Self-aggregation, a new property of cardiac fatty acid-binding protein. Predictable influence on energy production in the heart

The binding isotherm of 2-(10-carboxydecyl)-2-hexyl-4,4-dimethyl-3-oxyloxazolidine to the 12,000 molecular weight cytoplasmic fatty acid-binding protein purified from pig's heart and as analyzed by electron spin resonance is shown to be sigmoidal and dependent on protein concentration. Its maximum binding capacity, Vmax, is 9.81 microM X g-1 when the protein concentration is 1.98 g . liter-1 and 14.33 microM . g-1 when the concentration is 0.198 g . liter-1. The molar ellipticity, theta, measured by circular dichroism at 225 nm in the protein range of 0.2-3 g . liter-1 is also shown to depend on concentration, with two maxima at 1.7 and 1.2 g . liter-1. The rotational correlation time, tau eff, of a spin-labeled N-(2,2,5,5-tetramethyl-3-carbonyl-pyrroline-1-oxyl)imidazole specifically bound to tyrosine residues of the protein surface, as analyzed by electron spin resonance, is decreasing as a function of protein concentration.
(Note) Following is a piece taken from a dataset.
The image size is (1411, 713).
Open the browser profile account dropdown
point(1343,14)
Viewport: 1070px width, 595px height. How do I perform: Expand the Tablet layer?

To account for these three concentration-dependent variations, we suggest that the protein self-aggregates since these variations will not be found if the protein is monomeric. A very significant influence of this aggregation property of the protein on the activity of fatty acid-dependent membrane-bound enzymes is predicted by a model analysis and, thus, should be considered as a new parameter in the control of energy production in the heart.